- _Action item_:
Say how many lines in this listing include the word "resolution", with no other words in the reply.

BEGIN

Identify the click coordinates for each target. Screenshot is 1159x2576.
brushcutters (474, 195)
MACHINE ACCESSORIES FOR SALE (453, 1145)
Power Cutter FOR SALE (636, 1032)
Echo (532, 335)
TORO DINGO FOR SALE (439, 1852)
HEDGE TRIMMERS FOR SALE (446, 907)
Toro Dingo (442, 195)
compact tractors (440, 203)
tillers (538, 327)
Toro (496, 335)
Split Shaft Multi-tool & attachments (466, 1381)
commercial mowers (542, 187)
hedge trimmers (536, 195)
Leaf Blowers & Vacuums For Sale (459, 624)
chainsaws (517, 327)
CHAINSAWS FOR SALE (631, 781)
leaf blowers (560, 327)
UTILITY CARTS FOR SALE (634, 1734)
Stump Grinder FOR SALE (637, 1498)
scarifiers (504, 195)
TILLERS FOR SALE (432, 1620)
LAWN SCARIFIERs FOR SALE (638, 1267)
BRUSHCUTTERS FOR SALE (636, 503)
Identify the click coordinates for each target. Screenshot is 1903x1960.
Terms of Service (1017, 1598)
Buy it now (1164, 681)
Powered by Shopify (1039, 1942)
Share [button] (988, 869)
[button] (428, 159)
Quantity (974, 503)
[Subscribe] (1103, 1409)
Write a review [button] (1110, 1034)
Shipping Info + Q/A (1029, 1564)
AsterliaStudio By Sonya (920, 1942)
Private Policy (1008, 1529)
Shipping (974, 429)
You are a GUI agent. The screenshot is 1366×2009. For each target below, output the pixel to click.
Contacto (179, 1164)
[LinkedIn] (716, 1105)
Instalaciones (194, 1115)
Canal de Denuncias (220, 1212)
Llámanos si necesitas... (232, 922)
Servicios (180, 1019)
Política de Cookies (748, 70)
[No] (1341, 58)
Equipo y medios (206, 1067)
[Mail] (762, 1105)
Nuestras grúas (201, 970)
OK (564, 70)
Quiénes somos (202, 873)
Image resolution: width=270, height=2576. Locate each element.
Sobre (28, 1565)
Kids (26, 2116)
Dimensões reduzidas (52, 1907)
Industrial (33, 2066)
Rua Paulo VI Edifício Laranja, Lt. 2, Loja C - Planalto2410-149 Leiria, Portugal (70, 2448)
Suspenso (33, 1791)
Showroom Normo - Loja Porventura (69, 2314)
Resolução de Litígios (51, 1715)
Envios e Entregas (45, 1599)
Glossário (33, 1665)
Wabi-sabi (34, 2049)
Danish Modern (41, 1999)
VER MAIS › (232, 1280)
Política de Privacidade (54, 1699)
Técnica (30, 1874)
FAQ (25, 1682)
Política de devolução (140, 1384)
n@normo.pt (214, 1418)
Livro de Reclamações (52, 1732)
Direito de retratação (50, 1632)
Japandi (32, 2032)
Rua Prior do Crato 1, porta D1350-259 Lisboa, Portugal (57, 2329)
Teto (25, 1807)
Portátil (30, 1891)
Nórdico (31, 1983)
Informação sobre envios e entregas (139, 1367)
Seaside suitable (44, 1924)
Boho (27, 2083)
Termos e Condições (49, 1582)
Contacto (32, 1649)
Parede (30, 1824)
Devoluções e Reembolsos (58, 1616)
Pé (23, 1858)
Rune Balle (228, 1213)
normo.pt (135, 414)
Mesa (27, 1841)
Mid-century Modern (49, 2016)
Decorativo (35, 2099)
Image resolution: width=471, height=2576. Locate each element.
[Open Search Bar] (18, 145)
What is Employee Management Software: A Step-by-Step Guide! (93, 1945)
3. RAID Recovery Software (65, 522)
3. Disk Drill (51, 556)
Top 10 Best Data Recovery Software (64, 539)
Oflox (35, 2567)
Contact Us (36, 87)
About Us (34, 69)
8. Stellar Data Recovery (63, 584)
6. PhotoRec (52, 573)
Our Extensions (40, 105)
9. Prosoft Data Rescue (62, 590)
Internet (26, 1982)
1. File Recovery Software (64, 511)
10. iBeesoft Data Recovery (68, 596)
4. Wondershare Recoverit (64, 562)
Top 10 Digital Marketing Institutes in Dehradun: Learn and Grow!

END

- _Response area_:
2